The article reports that a defendant was recently convicted of third degree state felony theft for defrauding the Texas Unemployment Insurance program. So, how did he do it? His approach was pretty simple: he filed for unemployment compensation “citing layoffs either from employers that did not exist, or for employment that never happened.”
And, he wasn’t alone. His wife did the same thing. (I’ve heard of “in sickness and in health,” but I’ve never heard of fraud being involved in wedding vows.) The couple also opened up nine fake companies with the state’s tax department and “reported fictitious wages for the alleged employees of these companies.”
The defendant was sentenced to five years in jail and must pay restitution, court costs and attorney’s fees in the amount of $32,051. His wife was sentenced to two years of probation and must pay $13,481 in restitution and fees. (He drew the short stick there.)

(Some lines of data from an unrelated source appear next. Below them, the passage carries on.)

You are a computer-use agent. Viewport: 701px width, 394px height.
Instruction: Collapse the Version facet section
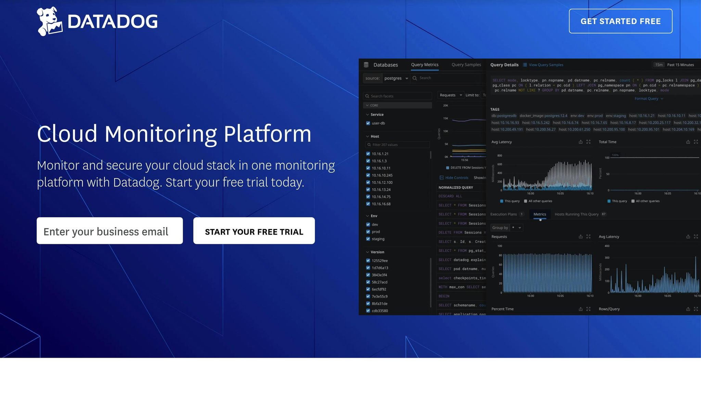368,252
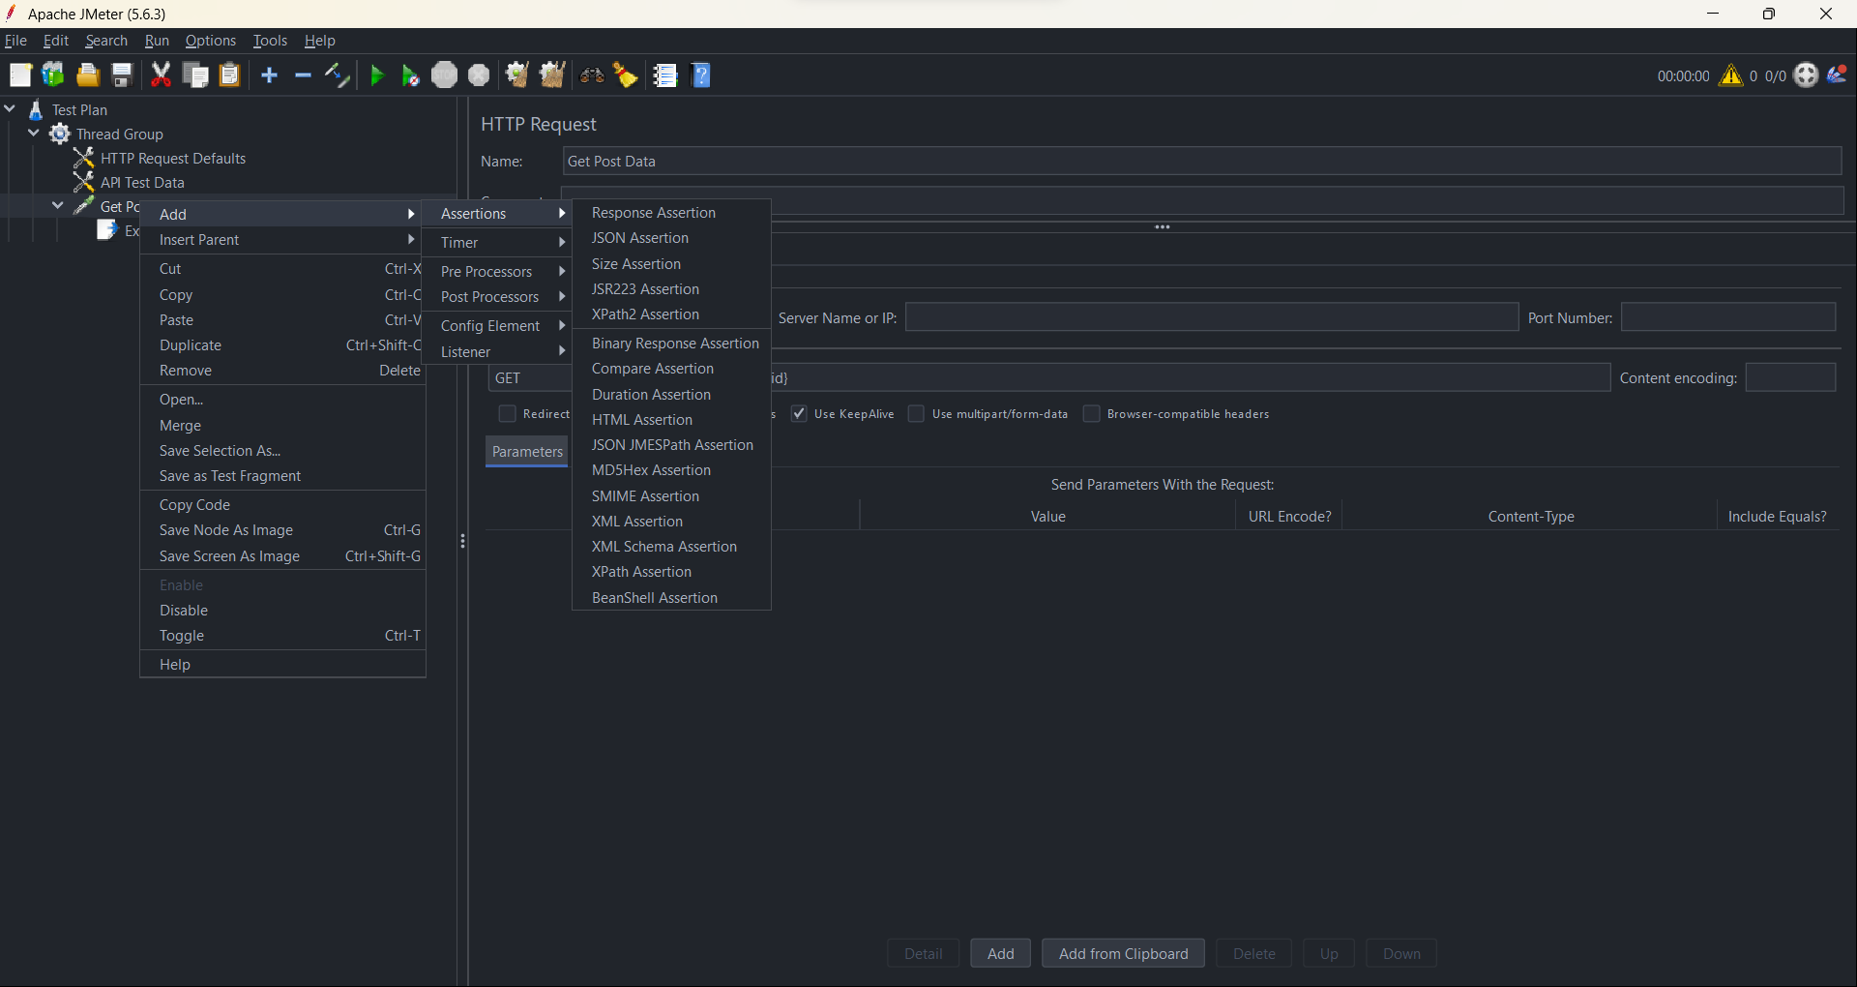The image size is (1857, 987).
Task: Open the JMeter Help question-mark icon
Action: [701, 75]
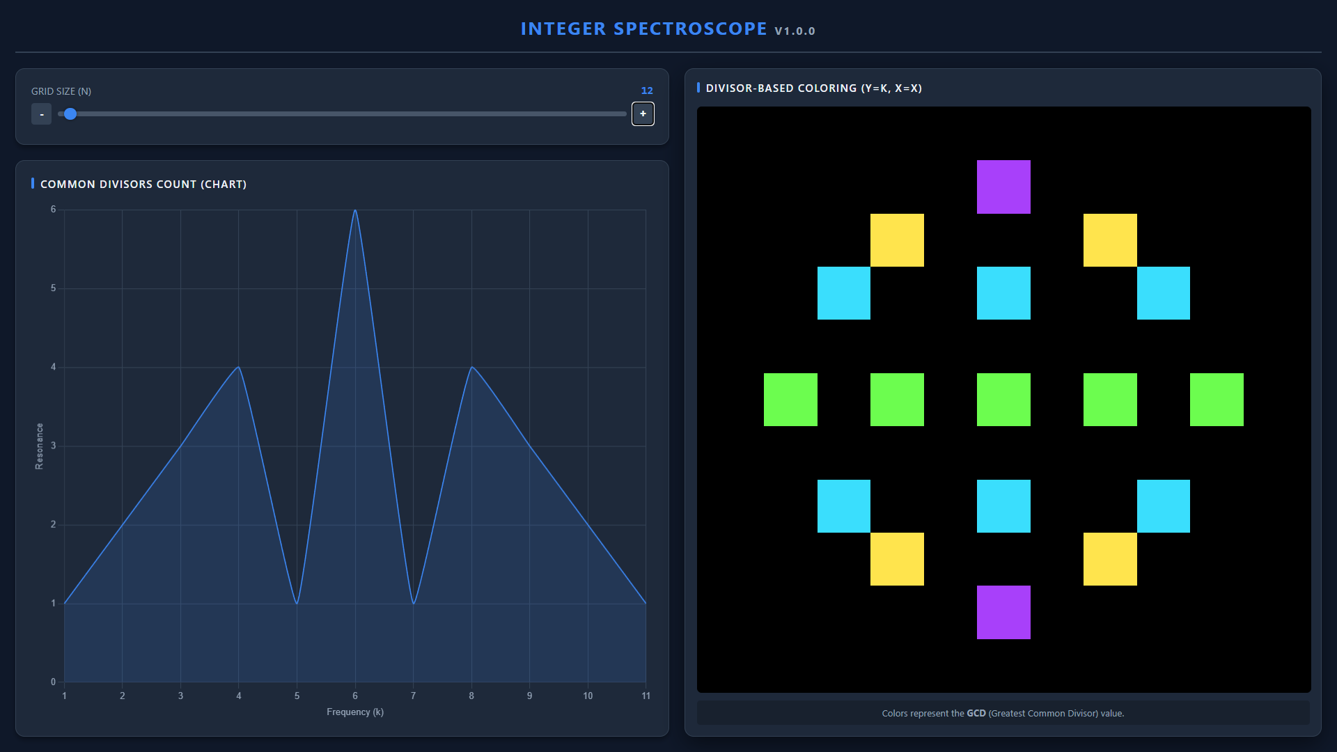Click the minus button to decrease grid size
This screenshot has height=752, width=1337.
point(42,114)
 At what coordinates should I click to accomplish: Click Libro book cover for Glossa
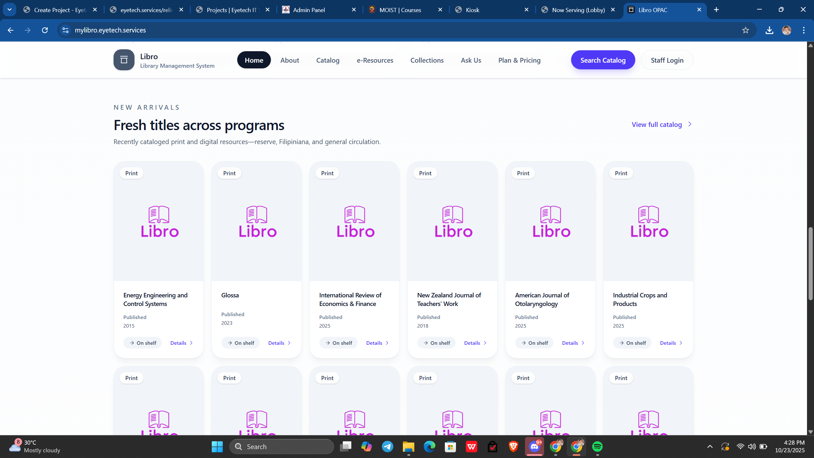point(257,222)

So, what’s the bottom line? It’s pretty easy for people to make false claims for unemployment compensation. And, it’s also easy for them to file fake data for non-existent companies and employees. Here’s the good news: that fake data is what will get them caught. By leveraging public records and data analytics, agencies can identify indicators for potential fraud schemes and stop the fraud before it happens. One more final piece of good news: states aren’t turning a blind eye to this anymore. The Texas Department of Labor (DOL) Office of the Inspector General and the DOL Office of Labor Racketeering and Fraud worked together to crack this case. Kudos to them!